TISSER SA TOILE EN VILLE

En milieu urbain, certaines araignées n’ont plus peur de sortir de leur petit coin sombre. La malmignatte des maisons, cousine de la veuve noire, semble s’être adaptée à la lumière de l’éclairage public. Alors que les jeunes araignées campagnardes évitent les lieux éclairés et tissent leurs toiles dans la pénombre, les juvéniles urbaines les tissent à la lumière. Ce comportement leur permettrait de capturer les nombreuses proies attirées par la lumière, telles que les papillons de nuit, un mets de choix pour les malmignattes. Cette adaptation à la lumière artificielle s’avérerait maintenant largement ancrée dans l’ADN de ces populations spécifiques. Un comportement qui ne semble toutefois pas être partagé au sein du grand groupe des araignées.
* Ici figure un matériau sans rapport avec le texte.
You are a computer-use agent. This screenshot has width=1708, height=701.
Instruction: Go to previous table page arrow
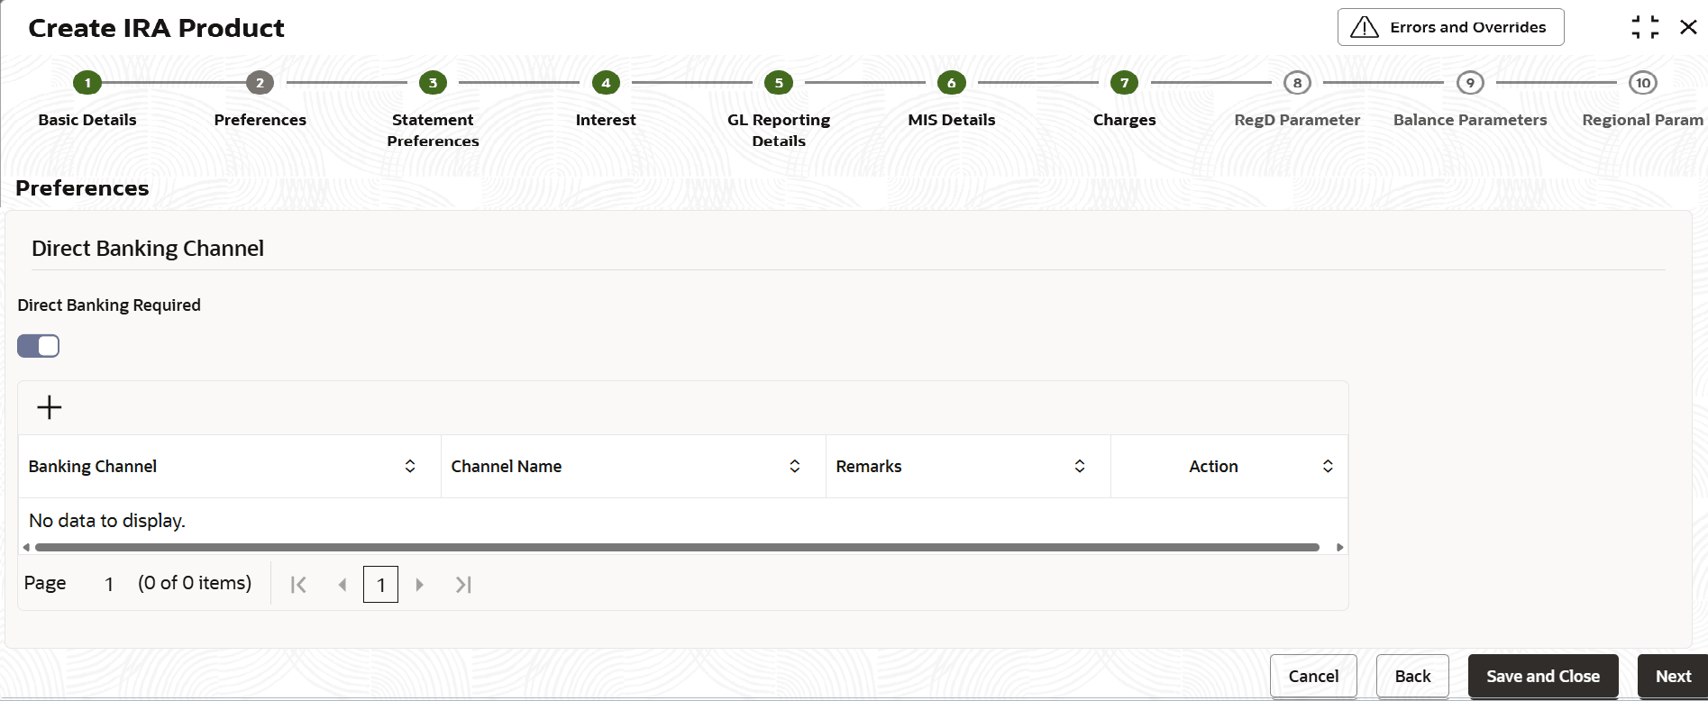point(343,585)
HUMAIN DES VILLES, HUMAIN DES CHAMPS

Rapide et persistante, l’urbanisation influence l'évolution de notre espèce. Une sélection naturelle peut s’opérer à la suite d’épidémies : des populations qui vivent depuis longtemps dans des zones urbaines sont mieux adaptées pour résister naturellement à certaines infections, comme la lèpre ou la tuberculose. Dans le futur, la pollution extrême des mégalopoles pourrait également jouer un rôle sur notre génome, en activant ou en désactivant certains de nos gènes ou en engendrant des mutations. Par exemple, un quart des Argentins de San Antonio de los Cobres sont actuellement porteurs de mutations qui leur permettent d'assimiler l'arsenic présent dans leur eau potable. En bref, à travers le monde, les génomes des populations évoluent et continueront d'évoluer par rapport à la vie urbaine.